**WHAT TO PRODUCE**
The lines from the one containing "You are a computer-use agent. The" through the final line of the listing below are what the answer must repeat, exactly and only, leaving pictures out.

┄┄┄┄┄┄

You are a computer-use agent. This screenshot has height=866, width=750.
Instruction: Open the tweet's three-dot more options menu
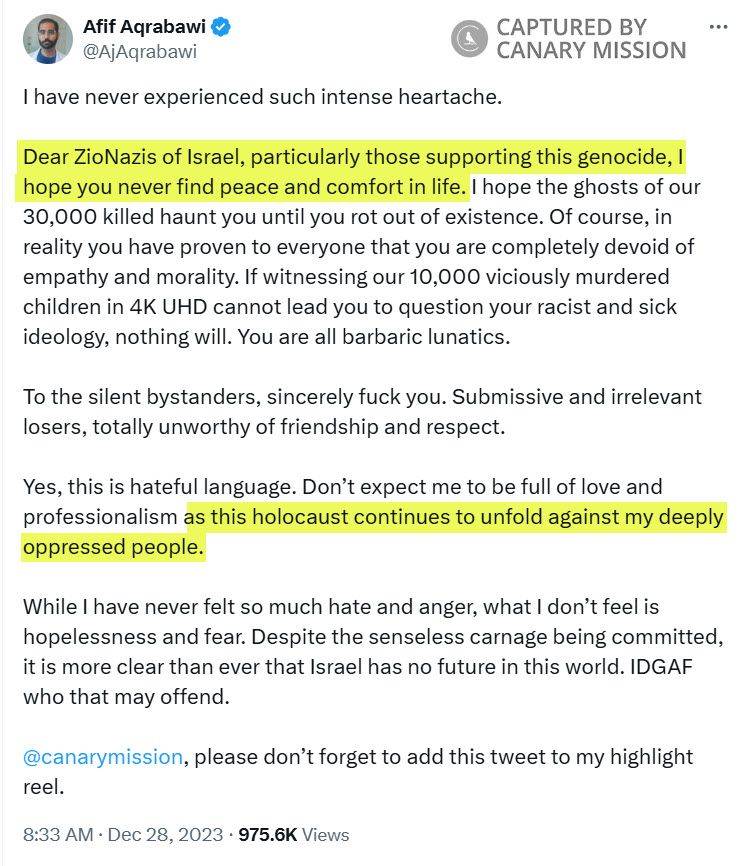718,27
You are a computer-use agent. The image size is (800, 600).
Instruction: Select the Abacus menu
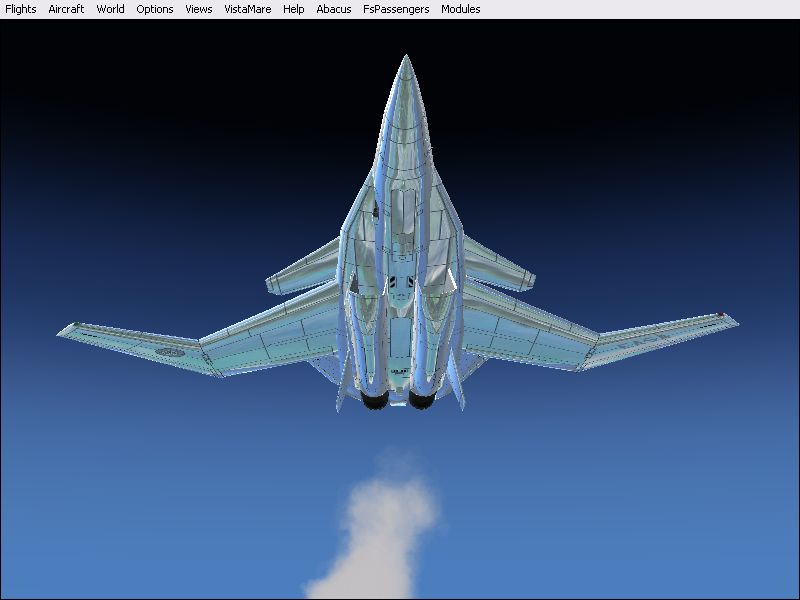point(334,9)
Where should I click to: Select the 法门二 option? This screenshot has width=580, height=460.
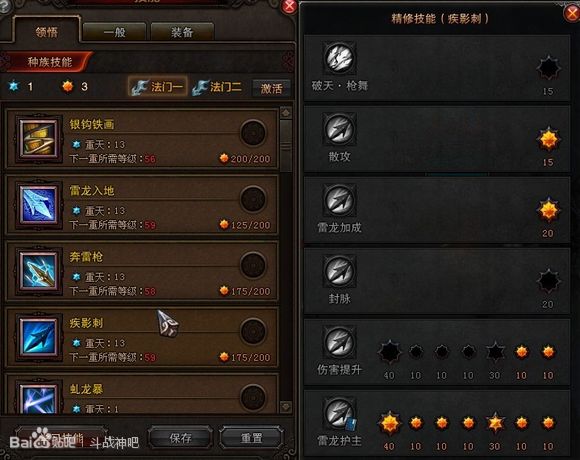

┄┄┄┄┄┄

**EXERCISE RESPONSE**
You are a computer-use agent. The image size is (800, 600).
Instruction: Select the Abacus menu
point(334,9)
Where should I click to: Select the 法门二 option? This screenshot has width=580, height=460.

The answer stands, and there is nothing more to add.